That`s great news Bert look forward to meeting you.


----------



## ttrev21 (Jan 30, 2009)

Ok guys I have added a post code , see you all tomorrow


----------



## mighTy Tee (Jul 10, 2002)

Just a reminder if you have PMR Walkie Talkies bring them along we will work channel 4

Richard


----------



## ttrev21 (Jan 30, 2009)

Hi Guys

Thank you to everybody for braving the weather , especially Penny and Dave ( the northerners ) 

A big welcome to Bert and Julia , there first meet , hope to see you guys again

Many thanks to Richard for the mini cruise, it was great to put some faces to some names.

See you all next time

Cheers

Trev


----------



## denTTed (Feb 21, 2007)

Sorry Trev, I've only just got in from last night. :? Still not sure it's legal for me to drive.

Any photo's??


----------



## ttrev21 (Jan 30, 2009)

denTTed said:


> Sorry Trev, I've only just got in from last night. :? Still not sure it's legal for me to drive.
> 
> Any photo's??


Yes mate , I will get them up shortly, computer is refusing to talk to my camera at the mo... :twisted:


----------



## surftt (Oct 5, 2006)

Thanks Richard and Trev for an interesting day. It was nice to meet new faces, the tour was different with some pot hole doggems and the food in the pub was lovely.
Here are a few quick shots from Goodwood:


----------



## phodge (Sep 1, 2002)

A great day! Thanks to Trev and Richard for organising...

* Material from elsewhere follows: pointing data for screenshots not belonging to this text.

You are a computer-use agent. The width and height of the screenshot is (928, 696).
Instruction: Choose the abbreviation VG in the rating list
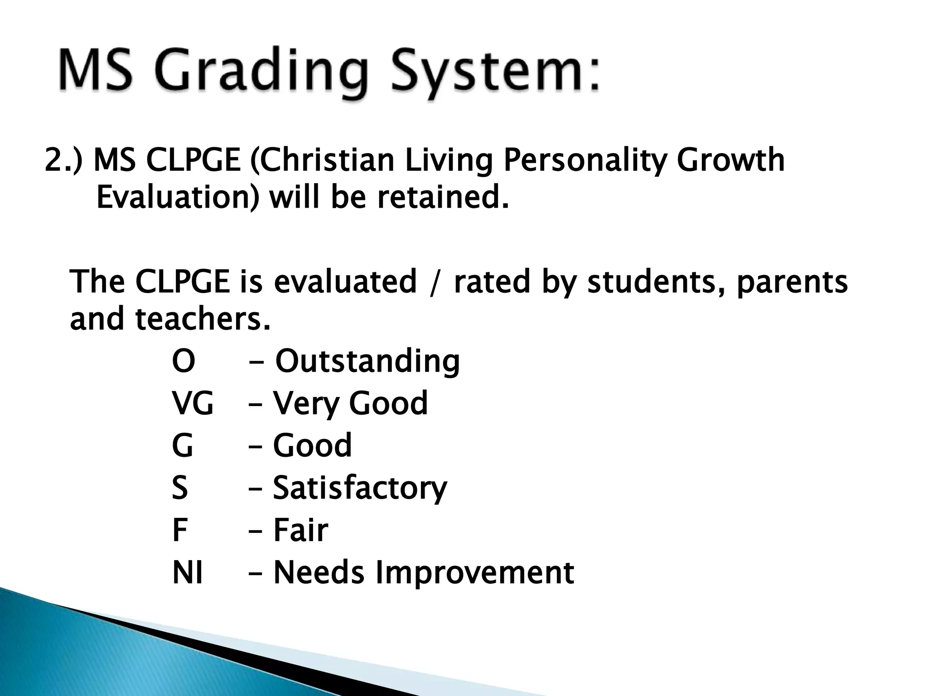click(193, 403)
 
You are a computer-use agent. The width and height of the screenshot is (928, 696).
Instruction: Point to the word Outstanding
click(367, 361)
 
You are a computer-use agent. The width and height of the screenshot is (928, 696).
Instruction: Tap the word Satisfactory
click(360, 488)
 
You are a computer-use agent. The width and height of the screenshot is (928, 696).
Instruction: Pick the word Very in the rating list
click(306, 403)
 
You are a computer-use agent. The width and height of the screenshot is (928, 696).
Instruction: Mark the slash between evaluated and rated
click(435, 282)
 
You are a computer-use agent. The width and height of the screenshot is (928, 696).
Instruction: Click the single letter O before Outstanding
click(184, 361)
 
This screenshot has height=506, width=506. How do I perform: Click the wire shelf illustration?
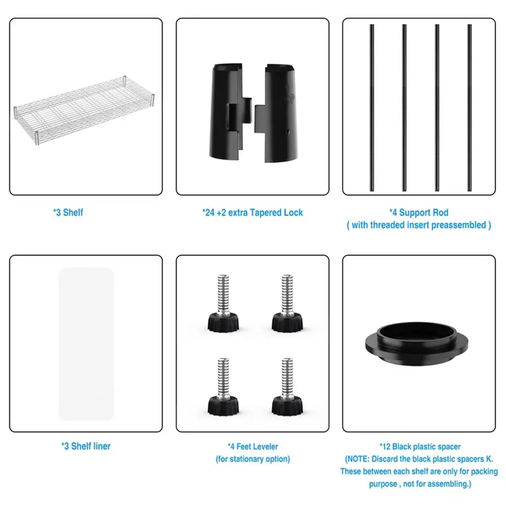[x=84, y=110]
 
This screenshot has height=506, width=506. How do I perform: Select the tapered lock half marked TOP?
[x=277, y=113]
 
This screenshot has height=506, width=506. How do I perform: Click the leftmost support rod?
[x=372, y=107]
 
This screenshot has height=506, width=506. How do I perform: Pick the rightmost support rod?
[x=469, y=107]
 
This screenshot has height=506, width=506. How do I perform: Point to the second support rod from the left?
[x=404, y=107]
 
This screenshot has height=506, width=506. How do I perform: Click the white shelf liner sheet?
[x=86, y=344]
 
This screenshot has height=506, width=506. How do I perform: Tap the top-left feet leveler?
[x=223, y=303]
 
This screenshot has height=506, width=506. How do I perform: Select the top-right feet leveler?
[x=287, y=303]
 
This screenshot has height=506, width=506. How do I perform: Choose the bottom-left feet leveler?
[x=223, y=386]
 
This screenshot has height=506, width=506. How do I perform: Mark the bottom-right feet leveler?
[x=287, y=386]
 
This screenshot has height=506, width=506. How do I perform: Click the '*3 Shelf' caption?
[x=68, y=212]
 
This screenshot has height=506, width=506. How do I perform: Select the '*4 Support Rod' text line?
[x=419, y=212]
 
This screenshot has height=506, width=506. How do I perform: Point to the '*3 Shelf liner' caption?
[x=86, y=446]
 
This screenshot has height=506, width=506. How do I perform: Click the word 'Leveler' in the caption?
[x=266, y=447]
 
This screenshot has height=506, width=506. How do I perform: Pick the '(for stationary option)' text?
[x=253, y=459]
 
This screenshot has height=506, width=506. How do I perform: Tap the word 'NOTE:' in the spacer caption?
[x=358, y=459]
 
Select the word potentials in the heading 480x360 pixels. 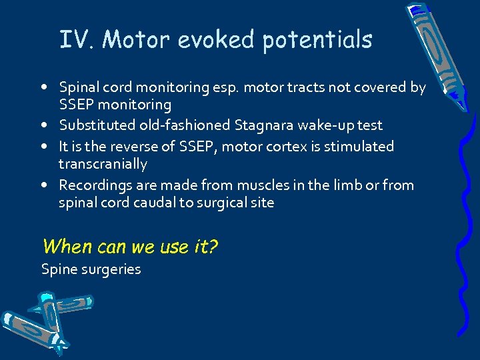click(x=317, y=41)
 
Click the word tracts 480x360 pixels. click(x=300, y=87)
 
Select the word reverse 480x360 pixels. click(x=131, y=146)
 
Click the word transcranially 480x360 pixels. click(x=103, y=164)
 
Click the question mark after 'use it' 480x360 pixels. click(x=213, y=247)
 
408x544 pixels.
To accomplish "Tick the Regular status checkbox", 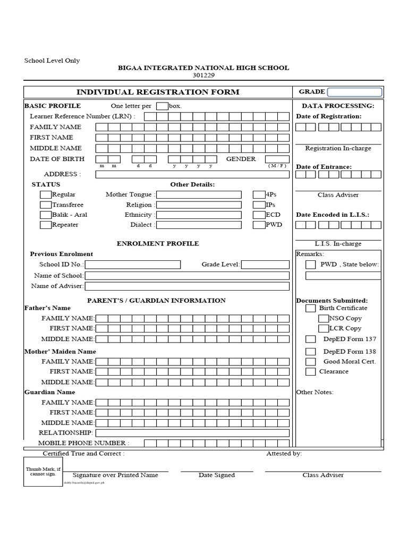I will [x=46, y=195].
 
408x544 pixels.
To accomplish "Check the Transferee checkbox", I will [x=46, y=205].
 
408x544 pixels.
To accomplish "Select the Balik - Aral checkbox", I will [x=46, y=215].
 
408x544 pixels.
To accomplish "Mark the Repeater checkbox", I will [x=46, y=225].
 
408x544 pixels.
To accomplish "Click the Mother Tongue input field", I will [x=199, y=195].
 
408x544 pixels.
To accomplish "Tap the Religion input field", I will [x=199, y=205].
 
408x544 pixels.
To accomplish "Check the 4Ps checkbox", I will [x=259, y=195].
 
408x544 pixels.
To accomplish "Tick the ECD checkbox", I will [x=259, y=215].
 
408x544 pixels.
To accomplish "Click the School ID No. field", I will [x=133, y=265].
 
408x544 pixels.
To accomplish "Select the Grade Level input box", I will [x=265, y=265].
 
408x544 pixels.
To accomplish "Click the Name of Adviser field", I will [x=187, y=286].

It's always nice to meet up with old faces, and to meet some new faces. Lunch was great too.

Those photos from Goodwood look fab!


----------



## mighTy Tee (Jul 10, 2002)

phodge said:


> A great day! Thanks to Trev and Richard for organising...
> 
> It's always nice to meet up with old faces, and to meet some new faces. Lunch was great too.
> 
> Those photos from Goodwood look fab!


Where are your topless pics? :roll:


----------



## mighTy Tee (Jul 10, 2002)

A few pictures HERE


----------



## Bert (Jun 28, 2009)

Hi All,
Julia and I really enjoyed meeting up with you guys yesterday, it was just a shame we couldn't stay for the Pub Lunch.  
Thanks Trev and Richard for organising the day and we hope to see you all again on the next event which, hopefully won't be so cold and all the potholes will be filled in :roll: .


----------



## ian222 (May 4, 2007)

Good turn out Trev, nice one. Shame i couldnt make it but skint at the mo as snowboarding is around the corner


----------



## ttrev21 (Jan 30, 2009)

ian222 said:


> Good turn out Trev, nice one. Shame i couldnt make it but skint at the mo as snowboarding is around the corner


About to hit the slopes myself , where are you off to ?


----------